As the EU now modernises and tightens up consumer-protection rules with the 2019 issuance of the Omnibus or Modernisation Directive, which contains rules for the announcement of price reductions, the Dutch government has just published a draft proposal implementing these rules into Dutch legislation. In addition, the European Commission has also recently published a Guidance on the interpretation of the rules on announcements of price reductions.
The rules on the announcement of price reductions only apply to the sale of movable goods, and do not apply to the provision of services (e.g. digital services), or for the supply of digital content, such as the downloading of e-books.
The rules apply to offering price reductions of goods (e.g. in the form of a percentage discount), indicating a new lower price together with the original price (e.g. the price is now EUR 30, but was EUR 60). A message such as 'buy today without paying VAT' is also considered a price reduction and announcements such as 'Special Offers', 'Black Friday' or 'Cyber Monday' are also covered by these rules.
The rules, however, do not apply to claims, which advertise the offer by comparing it with a competitor's product without giving the impression that there is a price reduction (e.g. by using the slogan 'best/lowest prices'). Nor do the rules apply to loyalty programmes that bind customers by providing discount cards or offering discounts through the saving of points.
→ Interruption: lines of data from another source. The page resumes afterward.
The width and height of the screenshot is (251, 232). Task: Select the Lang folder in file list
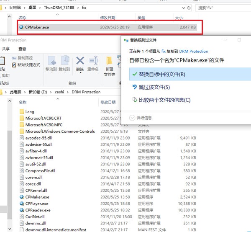pyautogui.click(x=30, y=112)
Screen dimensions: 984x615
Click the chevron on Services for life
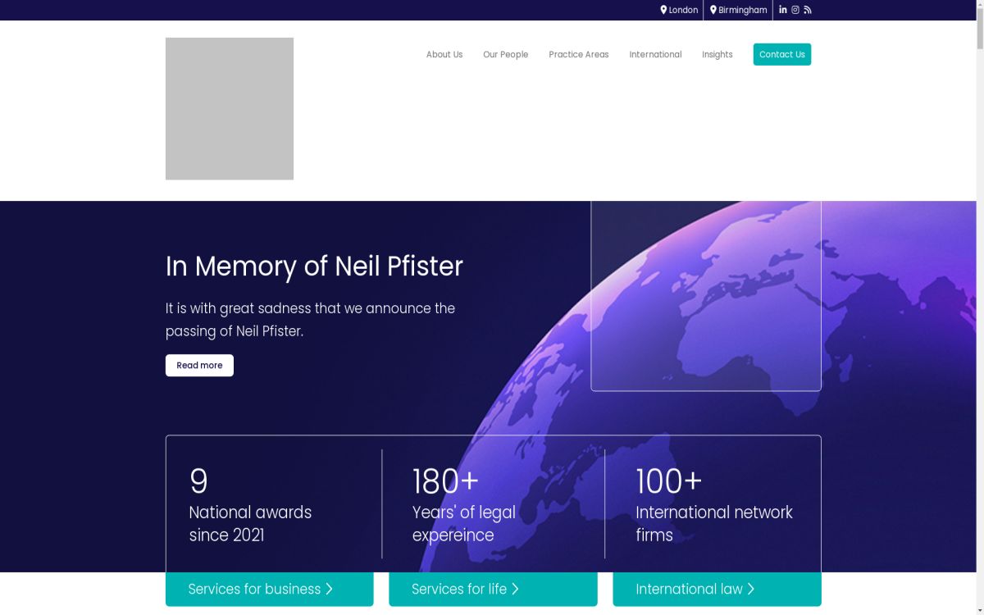click(x=516, y=589)
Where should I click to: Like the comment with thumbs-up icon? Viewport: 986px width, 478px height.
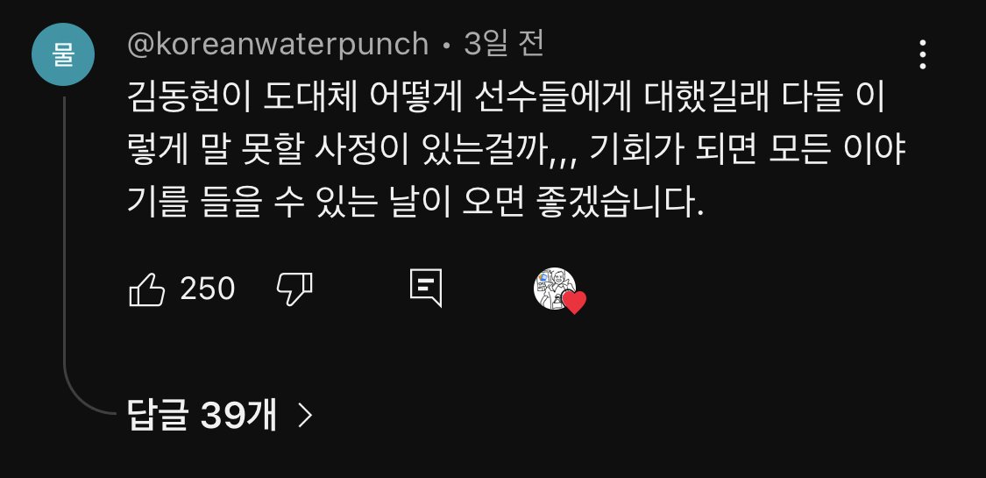tap(146, 289)
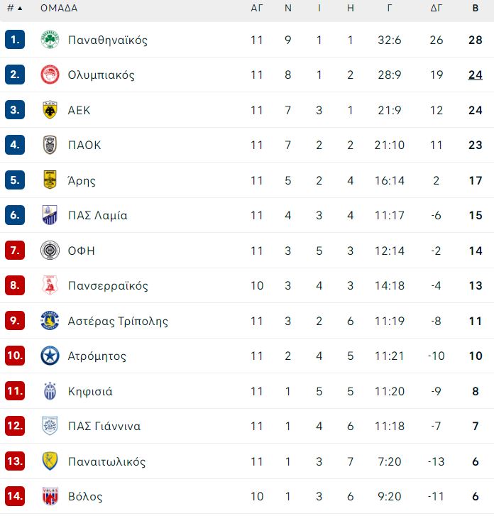The image size is (494, 516).
Task: Open the Ατρόμητος blue star crest
Action: coord(50,356)
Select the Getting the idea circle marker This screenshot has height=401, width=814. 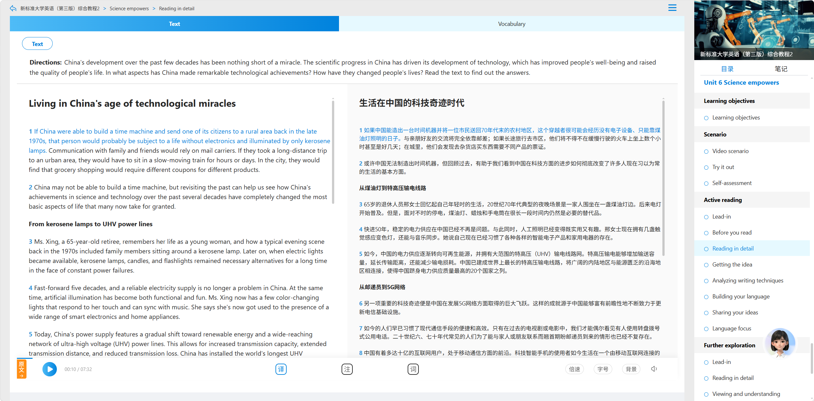[706, 265]
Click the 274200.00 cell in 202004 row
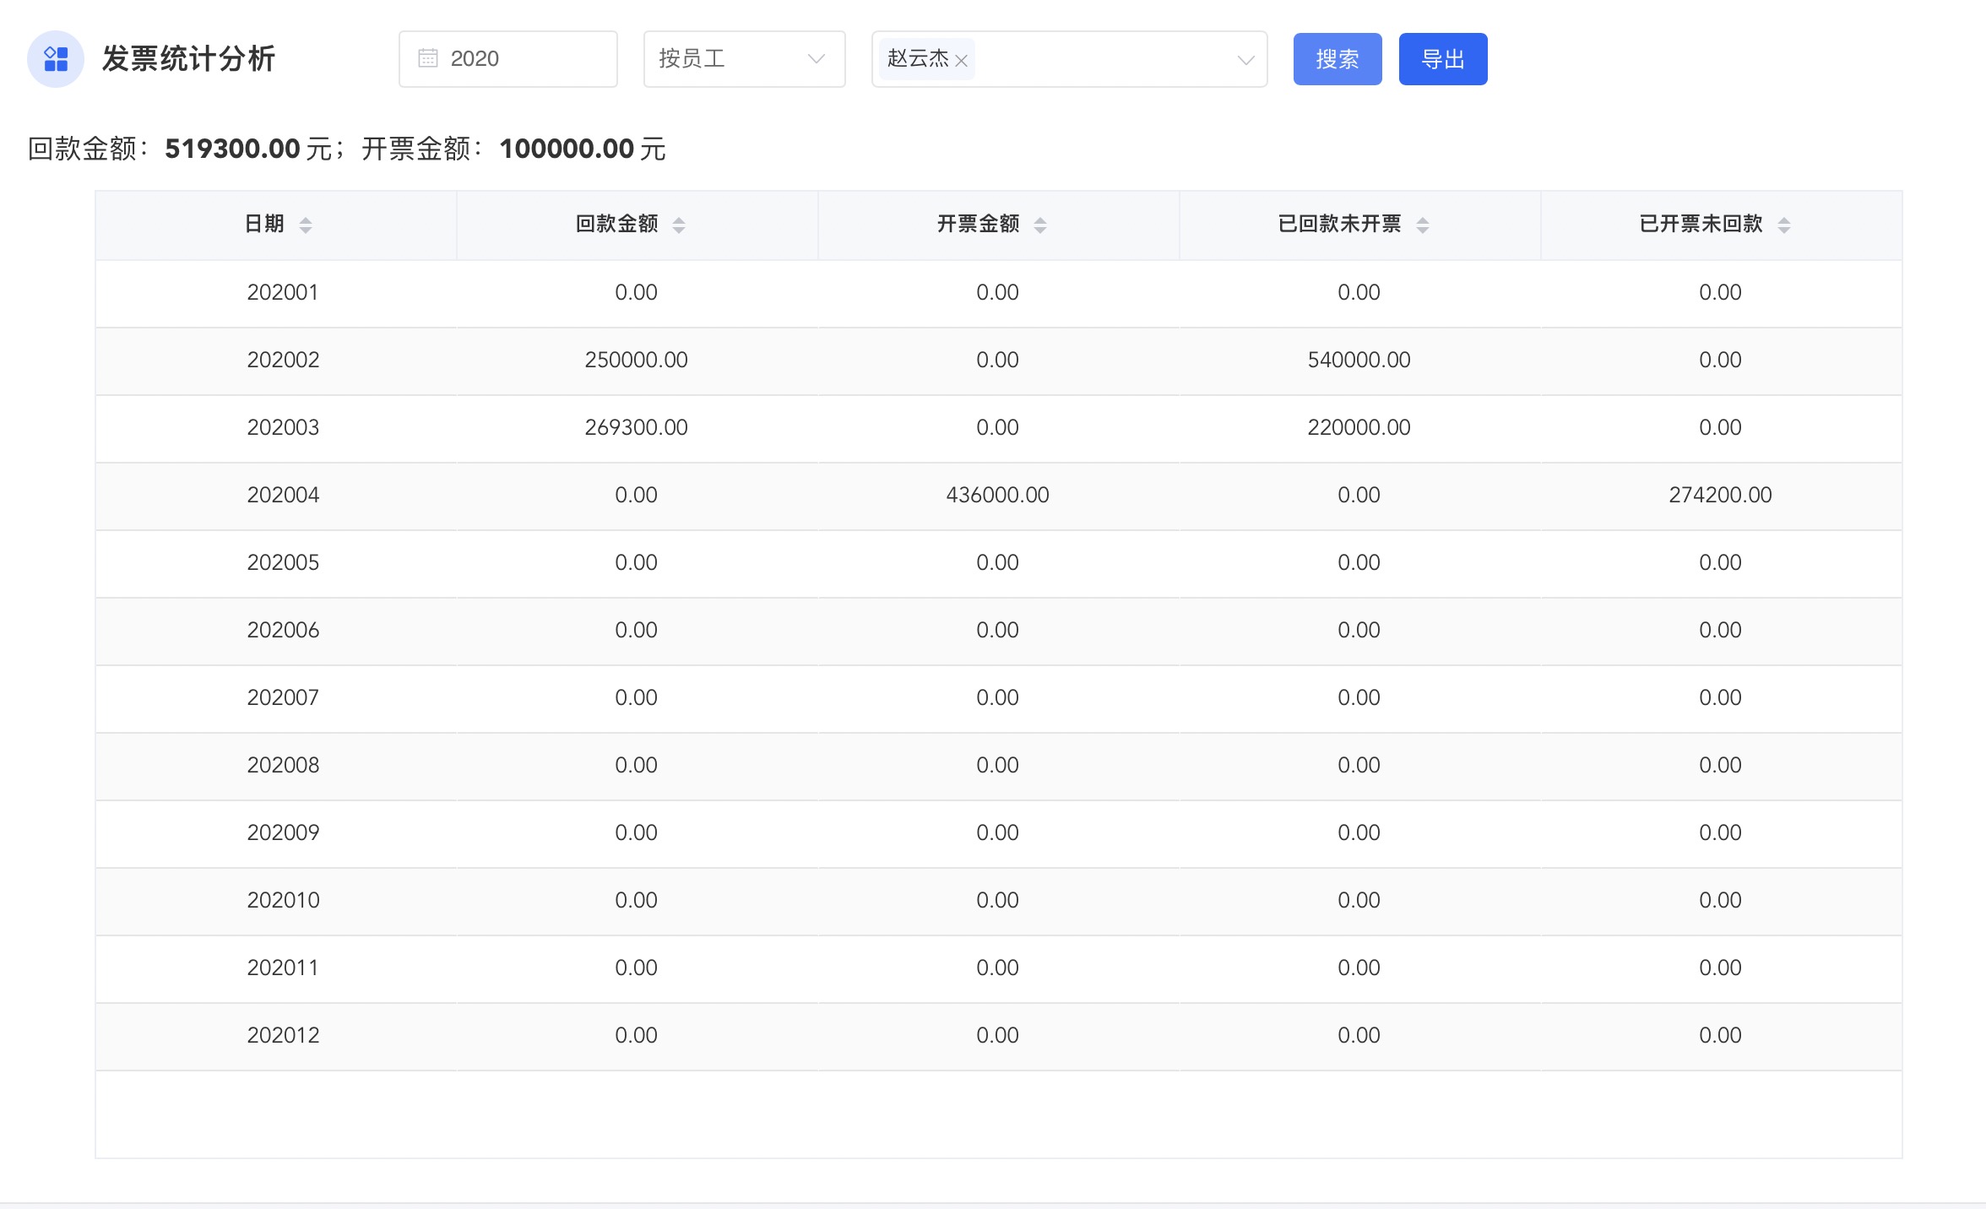The image size is (1986, 1209). point(1720,495)
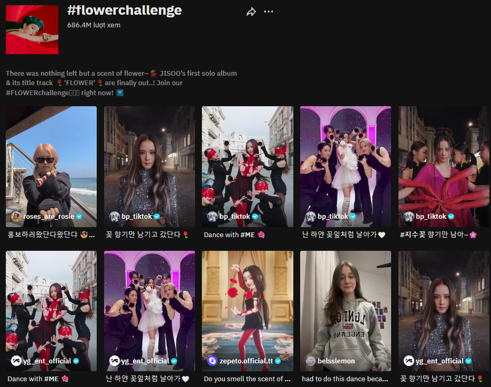Open the belsslemon username link
Image resolution: width=491 pixels, height=387 pixels.
point(336,361)
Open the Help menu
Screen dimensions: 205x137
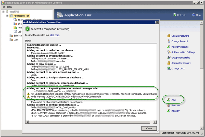9,7
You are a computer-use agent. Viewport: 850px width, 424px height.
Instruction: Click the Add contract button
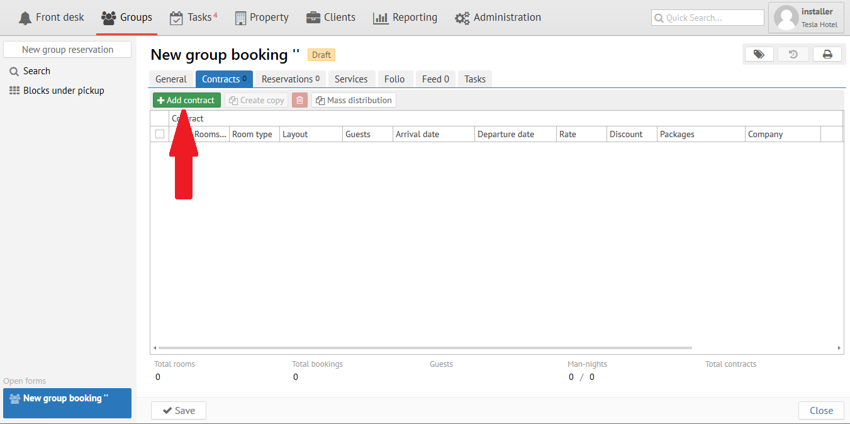(x=186, y=100)
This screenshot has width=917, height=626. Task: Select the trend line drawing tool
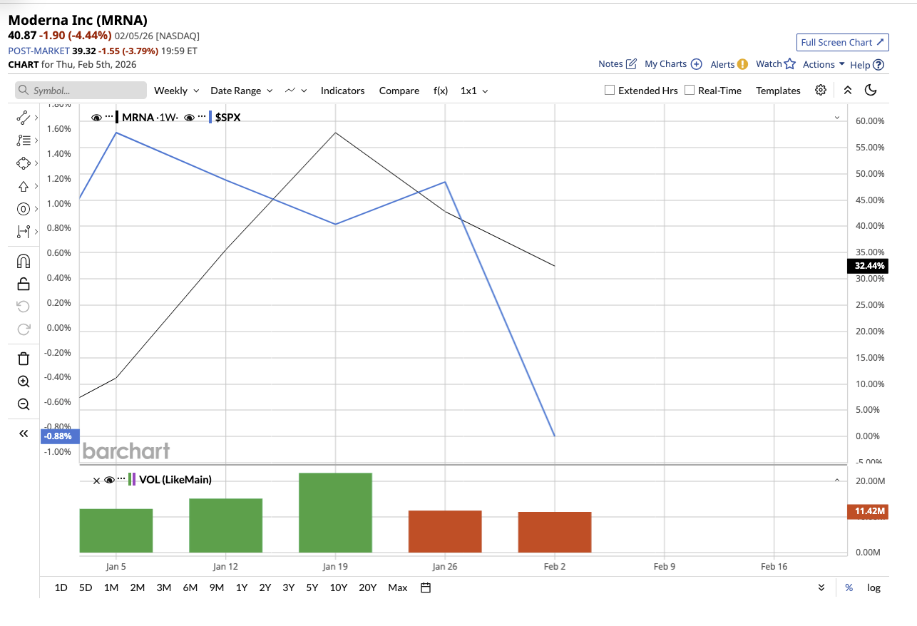point(21,117)
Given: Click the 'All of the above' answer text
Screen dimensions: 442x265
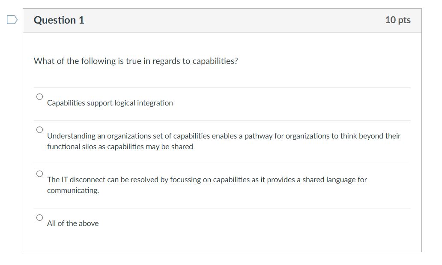Looking at the screenshot, I should pyautogui.click(x=73, y=223).
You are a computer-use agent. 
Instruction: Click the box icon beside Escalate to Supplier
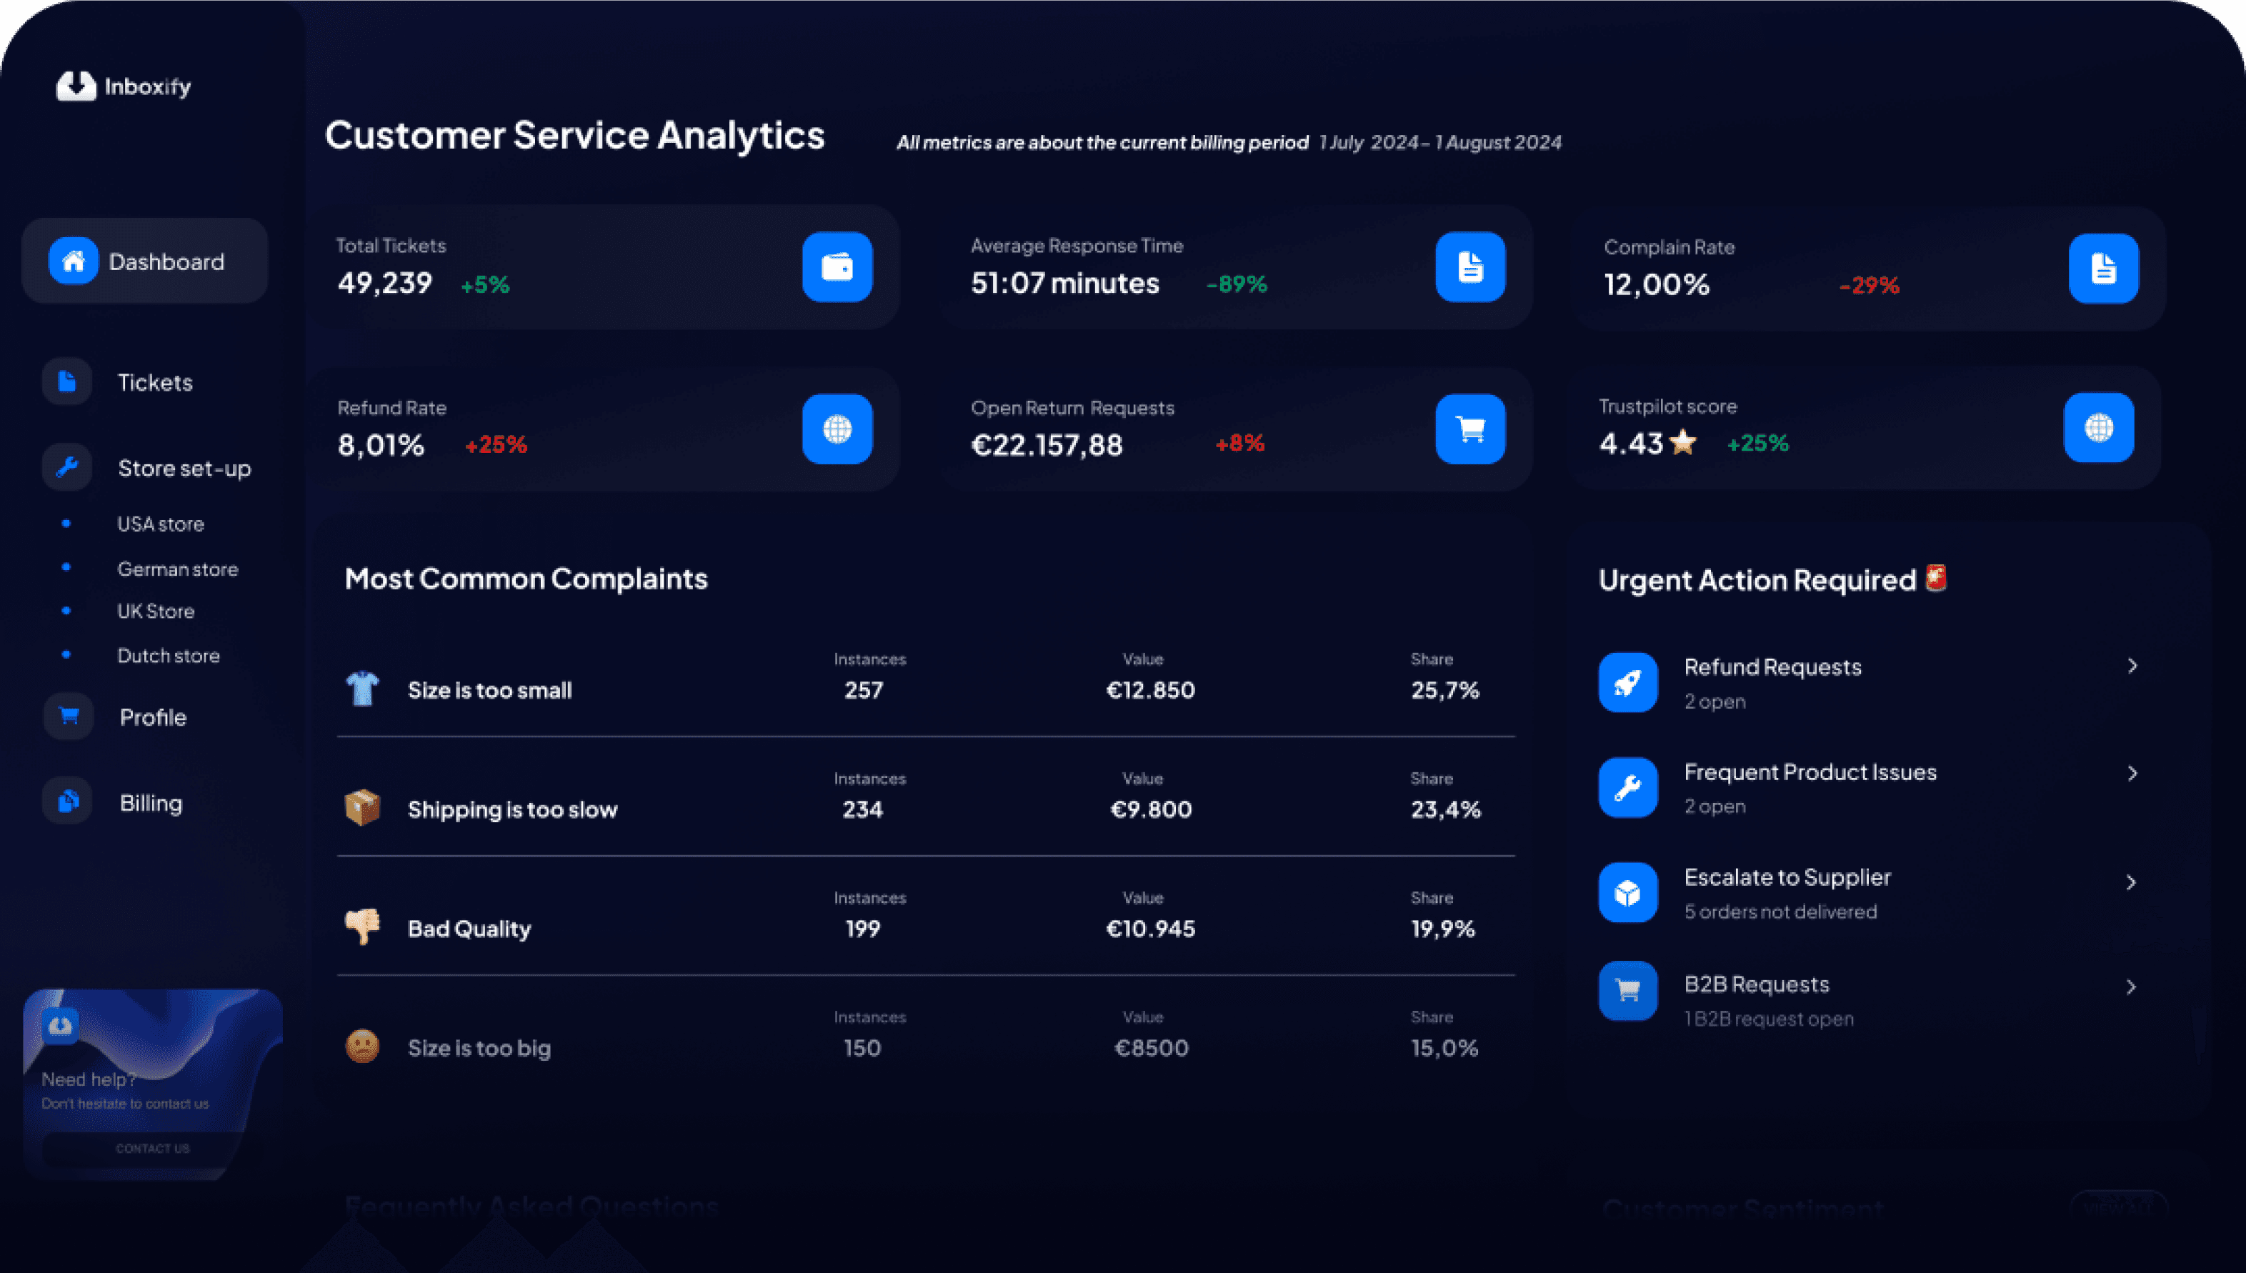pos(1627,893)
Finally, the rules do not apply to real personalised offers (i.e. those that are genuinely personalised such as 'birthday discounts'). The rules do apply to personalised offers to all customers under the guise of personalised offers.
The original price from which the discount is deducted (i.e. the 'from price') must be the lowest price the trader has charged during the 30 days preceding the offer. The aim of this rule is to prevent traders from juggling prices and presenting fake price reductions. It should be clear how much discount consumers really get. Thus, the trader may not increase the price for a short period in order to decrease it afterwards and then present the old, lower, price as a significant price reduction.
For example, if a 50% discount is given and the lowest price over the previous 30 days was EUR 80, then EUR 80 must be stated as the lowest price on the basis of which the 50% discount is calculated, despite the fact that the last selling price was EUR 100.
The advertisements do not need to contain the previous price when there is a general statement such as "10% off everything". That is not feasible. However, the previous price must be stated at the point of sale, on the price tags or the price section in online shops.
Also, if the trader uses various sales channels (e.g. a physical shop and an online shop) and different prices, the lowest price used in the relevant sales channel must be stated.
The rules contain three exceptions where it is not necessary to state the last price the trader used 30 days prior to the offer. These include:
Perishable goods: products that spoil quickly or have a limited shelf life. The Dutch government limits this exception to goods with a 'use-by' date.
'New arrivals' goods: products that have been on the market for less than 30 days. The European Commission's explanatory memorandum offers two alternatives: setting a specific deadline for determining the 'previous' price, or allowing traders to set their own deadline. The Dutch government has chosen the latter option.
Progressive price reductions: incremental price reductions (e.g. first 20% off, then 30%, then 50%), which are common during clearance sales in the clothing industry. In this case, the previous price remains the original sale price, but the price must be reduced gradually and without interruption.
In the Netherlands, the Consumer and Market Authority (ACM) supervises the correct implementation of these rules. The protection of consumers is one of the ACM's main goals. As such, when the rules enter into force, the ACM will check whether traders properly apply price reduction and other rules introduced by the Modernisation Directive. Importantly, the Modernisation Directive will significantly increase the fine that the ACM can impose. Currently, the ACM can impose a fine of up to EUR 900,000 or 1% of the annual turnover: whichever is higher. In the future, the fine can be a maximum of 4% of the annual turnover or EUR 2 million.
The final implementation date of the Omnibus or Modernisation Directive is 28 May 2022. In the Netherlands, a draft version of the implementation of the European rules on price reduction announcements was published in December 2021. Anyone can comment on these rules until mid-January 2022. After comments have been processed, a bill will be submitted to the Lower House, although it remains to be seen whether the Netherlands will be able to meet the final implementation date. We will keep you informed on all developments.